Emulating a Nintendo DS and looking for stylus only games is my recommendation. Games like Kirby Canvas Curse, Kirby Mass Attack, and Warioware Touched are fun.
I really enjoy the Gulikit King Kong Pro 2 (and would assume the 3 is better) because it all runs on firmware. No software to install, it just works as it should. Also works on Linux without fuss.
On its functionality side it has hall effect triggers and joysticks plus nice buttons.
Also using 8bitdo Pro 2, I like it. Bluetooth connection is somewhat crusty – for some reason, games think that I’m holding LT, despite me not pressing it. Maybe it’s a Linux Mint thing, I dunno. Works perfectly wired, though
This drives me nuts on the Switch on handheld. The Joycons have no natural “grip”, so it’s hand cramp city unless you invest in a grip case. Was it so hard to give the Joycons an ergonomic shape?
It’s big enough for my long hands. And it has a ton of features and customizability.
What I don’t like is the right track pad when games expect a joystick. Depending on the game controls, it can be suboptimal. (configurable to a degree with center deadzone)
The 8Bitdo Pro+ has been great - works really well with my Steam Deck and Switch. Sounds like the Pro 2 is the superior version with hall effect sticks.
The Switch Pro controller has always been good too. And the DualSense is really neat with the haptics and adaptive triggers - expensive, but not that much more than a Pro controller surprisingly.
To be fair I’ve had the pro controller for several years and it has held up really well. Really ergonomic and the vibration’s good, plus it has gyro. Perfect for my needs on Switch. I think it was worth what I paid.
No the pro controller doesn’t have hall effect sticks, but I’ve not experienced any drift. I did take it apart once to clean the insides however.

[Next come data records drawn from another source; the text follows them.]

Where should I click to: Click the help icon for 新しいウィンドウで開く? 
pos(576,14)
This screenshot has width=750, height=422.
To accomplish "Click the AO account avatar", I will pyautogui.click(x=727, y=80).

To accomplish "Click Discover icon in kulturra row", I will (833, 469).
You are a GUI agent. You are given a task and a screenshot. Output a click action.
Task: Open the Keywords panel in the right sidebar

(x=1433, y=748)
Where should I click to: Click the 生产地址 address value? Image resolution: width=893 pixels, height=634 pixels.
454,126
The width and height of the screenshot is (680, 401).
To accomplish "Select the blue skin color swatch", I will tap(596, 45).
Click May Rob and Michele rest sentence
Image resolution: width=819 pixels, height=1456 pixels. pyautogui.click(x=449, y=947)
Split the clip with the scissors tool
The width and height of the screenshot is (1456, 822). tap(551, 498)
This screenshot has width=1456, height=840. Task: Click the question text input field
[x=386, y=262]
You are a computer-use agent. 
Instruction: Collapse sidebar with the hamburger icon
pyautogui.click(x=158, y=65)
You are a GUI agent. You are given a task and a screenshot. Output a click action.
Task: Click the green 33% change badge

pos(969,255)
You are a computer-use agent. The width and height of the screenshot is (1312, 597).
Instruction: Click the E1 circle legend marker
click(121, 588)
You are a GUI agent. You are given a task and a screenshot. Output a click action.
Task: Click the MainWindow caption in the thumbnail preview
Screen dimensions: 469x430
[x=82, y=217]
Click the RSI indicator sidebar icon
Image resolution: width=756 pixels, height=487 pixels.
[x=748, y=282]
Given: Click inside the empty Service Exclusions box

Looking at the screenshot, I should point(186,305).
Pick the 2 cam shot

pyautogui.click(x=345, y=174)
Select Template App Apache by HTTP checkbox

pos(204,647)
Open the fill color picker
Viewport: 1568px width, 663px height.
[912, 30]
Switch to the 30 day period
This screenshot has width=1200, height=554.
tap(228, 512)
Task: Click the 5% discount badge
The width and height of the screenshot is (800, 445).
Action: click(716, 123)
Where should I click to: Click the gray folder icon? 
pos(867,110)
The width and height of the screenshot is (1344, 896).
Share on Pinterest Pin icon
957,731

I had no end of problems with the joy cons, and have replaced those sticks with hall effect ones. Since doing that I’ve not had any problems, touch wood!
Admittedly I don’t use the D-pad all that much - does it not register inputs well? I guess it’s pretty important if you’re playing a fighting or retro game that require precise inputs. For the games I’ve played, it hasn’t been an issue.
The contacts inside are too big and sensitive and it results in phantom inputs. The DIY fix is to open up the controller and literally cover parts of the input contacts with tape.
markdown formatting is weird bruh, sometimes it adds spaces, sometimes it removes them sometimes it just fucking yeets newlines, sometimes it adds them, what a weird “standard”
I got no beef with the three prongs like you see so many fuss about but those analog sticks were extremely fragile and would inevitably go completely limp over time and wind up 99% deadzone.
Super Mario 64 - a launch title, iirc? - murdered my control stick. Spinning that around to swing Bowser was a great game design idea, but yeah they didn’t build those controllers to withstand it for long.
People always give shit to MadCatz but they had the sturdiest 64 controllers. All the first party ones would last maybe 2 or 3 games of Mario Party or WWF Smackdown. The MadCatz we had was the GOAT for games that required spinning the stick a lot. But I hated how extra THICC they were. Made them a bitch to hold.
I’ve played an Atari Jaguar before. Those controllers were fucking awful.
The 64 controller is a close contender, although it’s hard to give it shit when it was from when 3D first started being a thing and nobody really figured shit out. But I mean, it should have been a no brainer to not design it so you’d need 3 hands to comfortably use all the inputs.
If you mean specific brands and what not; I can’t even remember all the garbage 3rd party things I’ve used throughout my life. Not good enough or terrible enough to even remember.
Back in the early 90s, here in the UK, a company called Cheetah produced licensed joysticks based on Batman, Terminator, Alien³ and The Simpsons. They looked great but they were terrible to use, especially the Alien³ model which I really liked but was incredibly uncomfortable. I never bought one, just tried then on the shops, awful things.
There were some cheap ass weird ones in North America too. I remember for Christmas we’d ask for a Joycon or something like that, and we’d get “the Joycron,” which looked nothing like a controller, had a weird shape, felt like shit and was cheap as hell. The old man would be like, arrrr we saw it at the BiWay and it was 99 cents, why do you need the one thats $60? Then he would play it, and sure enough, by February you had the real one.